Maryland would lose $7 million in state income tax revenues by 1995 as a result of President Clinton's proposal to freeze federal workers' salaries and cut their cost-of-living increases, according to state officials.
William S. Ratchford II, director of the Department of Fiscal Services, said yesterday that state officials estimated the Clinton proposal would begin to be felt in the fiscal year that ends in June 1994.
"We think the cost impact over the next fiscal year will be $3 million," said Mr. Ratchford.
The loss of income tax revenues would rise to $7 million in 1995, he said.
Mr. Ratchford said those losses might seem meager considering that the state's total income tax receipts are $3 billion this year.
But the numbers are more meaningful, he said, when compared with the rise in state income tax receipts over the past year. That figure was $134 million.
Some 300,000 federal workers live in Maryland, according to state officials. Maryland and Pennsylvania are tied for sixth place among states with the highest number of federal workers.
The federal pay reductions are part of Mr. Clinton's broad economic plan of spending cuts and tax increases.

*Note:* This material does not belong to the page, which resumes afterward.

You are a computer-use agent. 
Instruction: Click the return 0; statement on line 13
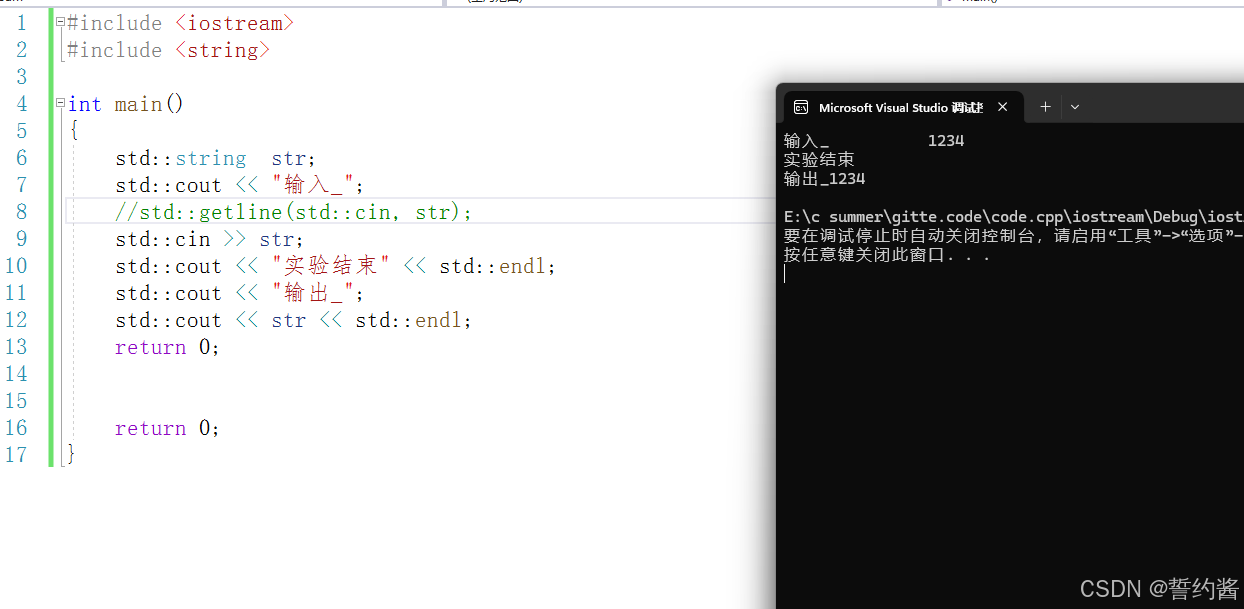click(167, 347)
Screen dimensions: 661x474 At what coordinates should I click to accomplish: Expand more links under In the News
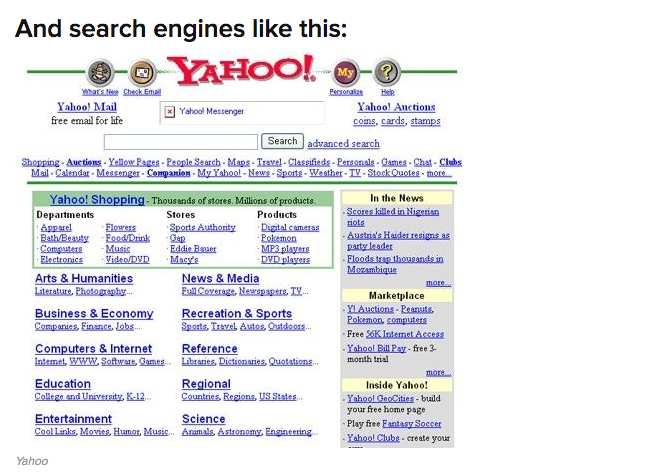437,283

Under the president's proposal, which faces an uncertain future in Congress, next year's 2.2 percent raise in salary would be canceled. At the same time, Mr. Clinton has proposed limiting federal workers' pay increases over the next three years to the cost-of-living adjustment minus 1 percent.
Last month, government workers picked up a 3.7 percent raise.
Whether the state will lose those tax revenues is uncertain. Rep. Steny H. Hoyer, a Maryland Democrat who is fourth in line in the House hierarchy, has pledged to fight the proposal. His Southern Maryland district includes thousands of federal workers.